◆ QUOTED TEXT
====

The Court acknowledges that the Seventh Circuit recently held in Gill v. City of Milwaukee, 850 F.3d 335 (7th Cir. 2017), that "the specific actions of the detectives" in that case alone, without more, could not sustain a Monell claim based on the theory of a de facto policy. While the Court, of course, agrees with that proposition insofar as the specific actions in question in that case are concerned, Gill does not preclude an examination of the officer conduct at issue in each case to see whether a widespread practice constituting a custom or usage is plausible given that conduct. Whereas in Gill such an inference was not plausible, Judge Tharp in Listenbee v. City of Harvey, 2013 WL 5567552, at *3 (N.D. Ill. Oct. 9, 2013), did infer from the facts in that case alone that the incident at issue "was not purely a 'random event' but rather the product of the City's adoption of a de facto policy of tolerating the use of excessive force." Specifically, Judge Tharp relied on the factual allegations in that case of
a brutal, unprovoked attack that began just outside the police headquarters, suggesting that [the defendant officer] made no attempt to avoid detection and had no expectation of negative reaction by superiors or other police officers. Likewise, the severity and readily observable placement of [the plaintiff's] injuries—particularly the profuse bleeding from his head—permit an inference, at this stage, that [the defendant officer] had nothing to fear by severely injuring an individual who was not even an arrestee at the time of the attack.Id.
Although this is a close case, the Court concludes that it is closer on the facts to Listenbee than it is to Gill. Moreover, the Court takes judicial notice that there have been other complaints regarding a widespread practice in the Chicago Police Department of protecting fellow officers from charges of police misconduct or wrongdoing by police officers, even though Plaintiff has not specifically alleged any. For instance, in Obrycka v. City of Chicago, 2012 WL 601810 (N.D. Ill. Feb. 23, 2012), Judge St. Eve denied summary judgment on a Monell claim where the plaintiff had presented evidence that the City "has a well-settled, widespread practice or custom of impeding and interfering with police misconduct investigations," and that "there is an attendant 'code of silence' that exists within the Chicago Police Department whereby officers conceal each other's misconduct in contravention of their sworn duties." Id. at *6. In allegations similar to those made here, the plaintiff in Obrycka maintained that "this de facto policy and the code of silence are evidenced and caused by the Chicago Police Department's failure to: (1) sufficiently investigate allegations of police misconduct; (2) accept citizen complaints against police officers; (3) promptly interview suspected officers or take witness statements and preserve evidence; (4) properly and sufficiently discipline officers; and (5) maintain accurate and complete records of complaints and investigations of misconduct." Id. After a jury returned a verdict in favor of the plaintiff on her Monell claim, the parties settled the case and the City moved to the vacate the judgment. Noting that the City sought to vacate the judgment out of "what appear[ed] to be its fear of future Monell litigation," Judge St. Eve nonetheless declined, holding that it was not in the public's interest to do so. Obrycka v. City of Chicago, 913 F. Supp. 2d 598, 606 (N.D. Ill. 2012).

====

◆ RECORDS SUPPLIED
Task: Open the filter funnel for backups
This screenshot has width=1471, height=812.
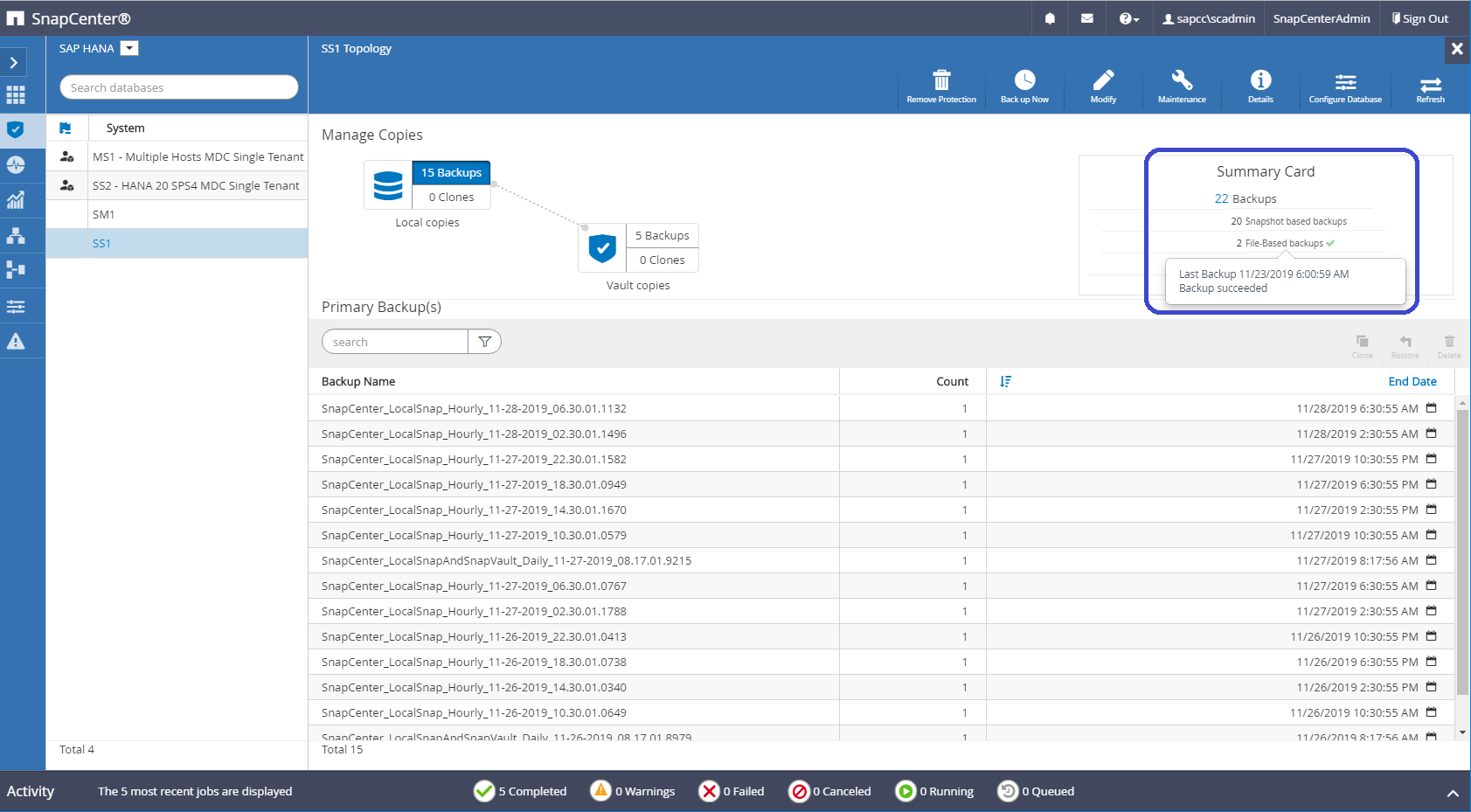Action: click(x=484, y=342)
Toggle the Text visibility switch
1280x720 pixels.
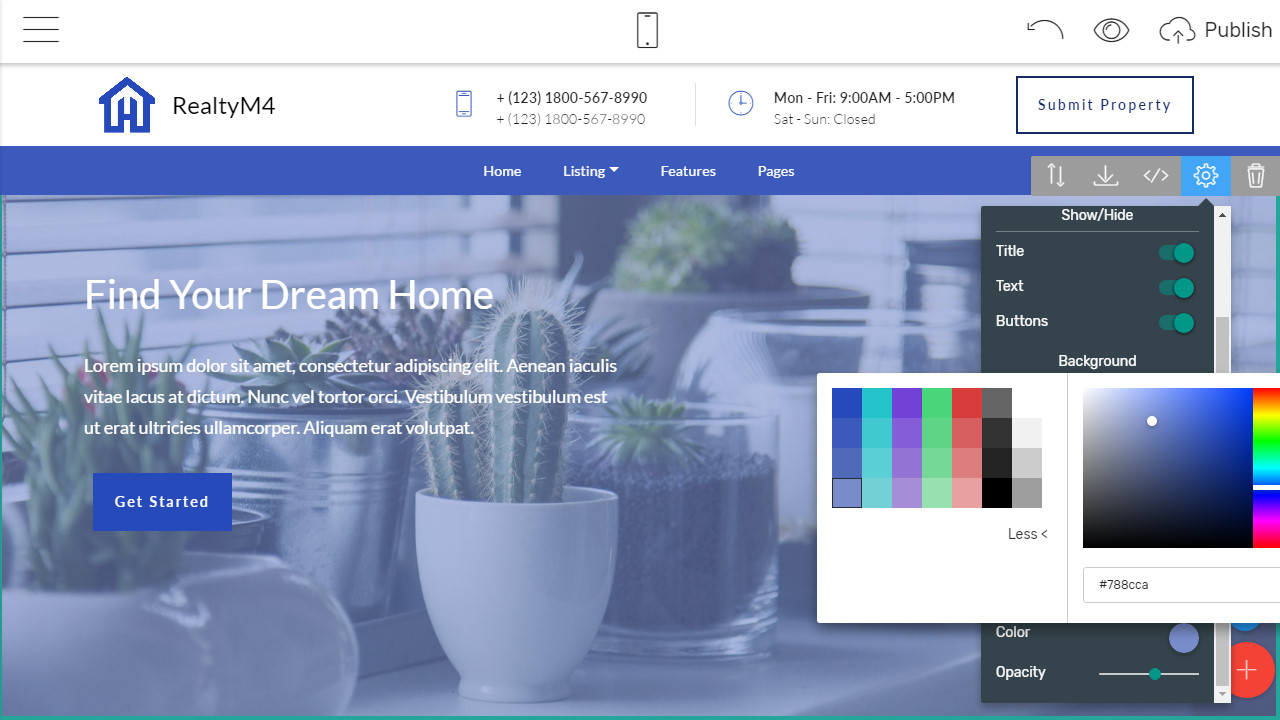tap(1177, 288)
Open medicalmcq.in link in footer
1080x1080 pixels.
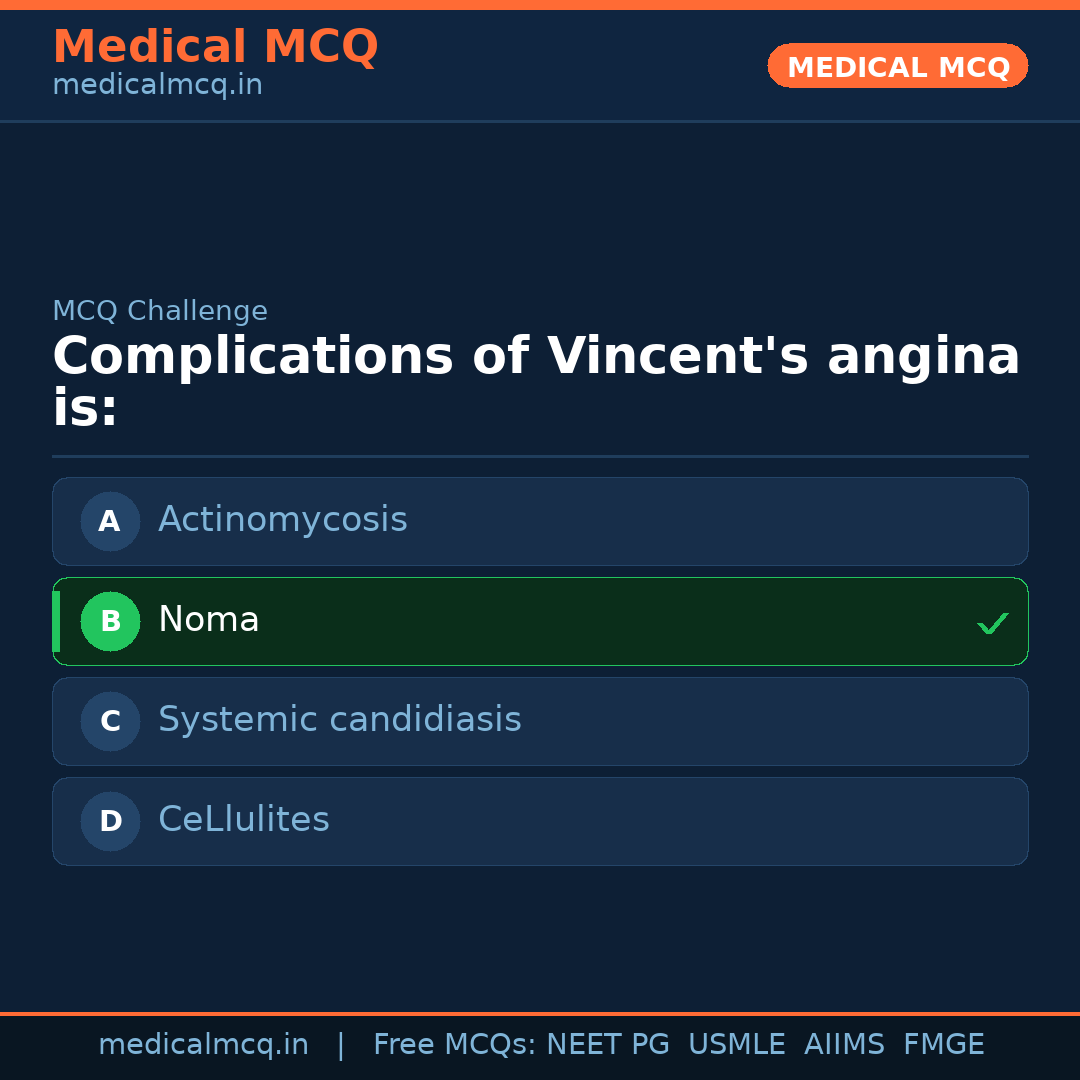tap(203, 1045)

====

◆ TASKS FOR THIS EXERCISE
- a) In the court opinion on the Monell claim, which case does the Court say the facts are closer to?
- b) Do these statements agree with the court opinion on the Monell claim? Answer yes or no for each, quoting the deciding words. (i) The Court found the case closer on the facts to Gill than to Listenbee. (ii) In Obrycka, a jury found for the plaintiff on her Monell claim. (iii) Judge St. Eve granted the City's motion to vacate the judgment.
- c) Carry the court opinion on the Monell claim forward from the point where it stops.

◆ ANSWERS BELOW
- a) Listenbee v. City of Harvey.

- b)
(i) No: "it is closer on the facts to Listenbee than it is to Gill."
(ii) Yes: "After a jury returned a verdict in favor of the plaintiff on her Monell claim"
(iii) No: "Judge St. Eve nonetheless declined, holding that it was not in the public's interest to do so."

- c)
The Court does not need to decide whether the allegations and findings of a jury in a case like Obrycka, which took place several years ago, are sufficient to lend plausibility to Monell allegations of a police "code of silence" and cover-up relating to fellow officers' misconduct occurring, as in this case, several years later. Less than two months ago, several Chicago police officers were indicted on a conspiracy to cover-up misconduct by another Chicago police officer in the Laquan McDonald case. Thus, similar complaints continue to be made against the City. See also LaPorta v. City of Chicago, 102 F. Supp. 3d 1014, 1021 (N.D. Ill. 2015) (Monell claim upheld based on single incident where the plaintiff alleged "practices including: (1) concealing officer misconduct, (2) applying lenient standards to complaints against off-duty officers, (3) failing to maintain accurate records of officer misconduct, (4) hiring and retaining unqualified officers, and (5) permitting a 'code of silence' within the CPD."). In short, even though Plaintiff has failed to allege similar incidents or complaints of a police cover-up of fellow officer misconduct, the Court cannot bury its head in the sand to the fact that other incidents and/or complaints (and, indeed, at least one jury finding) in fact exist. Therefore, the motion to dismiss the re-pled Monell claim is denied.
See "Three Chicago cops indicted in alleged cover-up of Laquan McDonald shooting details," CHICAGO TRIBUNE, June 28, 2017. --------
B. Conspiracy Claim
To state a claim for a conspiracy in violation of § 1983, a plaintiff must allege that "(1) a state official and private individual(s) reached an understanding to deprive the plaintiff of his constitutional rights, and (2) those individual(s) were willful participant[s] in joint activity with the State or its agents." Williams v. Seniff, 342 F.3d 774, 785 (7th Cir. 2003) (internal citations and quotations omitted). Similarly, to state a claim for civil conspiracy under Illinois law, a plaintiff must allege "(1) an agreement to accomplish by concerted action either an unlawful purpose or a lawful purpose by unlawful means; (2) a tortious act committed in furtherance of that agreement; and (3) an injury caused by the defendant." Kovac v. Barron, 6 N.E.3d 819, 839 (Ill. App. 2014). An agreement may be inferred from circumstantial evidence showing "that a meeting of the minds had occurred." Hernandez v. Joliet Police Dep't, 197 F.3d 256, 263 (7th Cir. 1999).
Plaintiff has alleged an agreement between the City, the IPRA, and individual officer defendants to cover-up Griebel's assault, and a specific act by the City in furtherance of that agreement. But the specific act attributed to the City in support of Plaintiff's conspiracy claim is that the City "continuously refused to turn over requested discovery documents, including the IPRA report that names Griebel as the officer who assaulted Plaintiff." R. 136 (¶ 55). The Court cannot plausibly infer participation in a conspiracy based on a discovery dispute in the present case. Accordingly, the Court agrees with the City that Plaintiff's conspiracy claim against it in Count III of the Second Amended Complaint must be dismissed.
C. Battery and Second Amendment Claims
The City also moves to dismiss the Battery and Second Amendment Claims against the City. Plaintiff states that she is withdrawing those claims. R. 143 at 12. Therefore, the City's motion to dismiss those claims is denied as moot.
CONCLUSION
For the foregoing reasons, the City's motion to dismiss R. 141, is granted as to Count III and denied as to its remaining parts.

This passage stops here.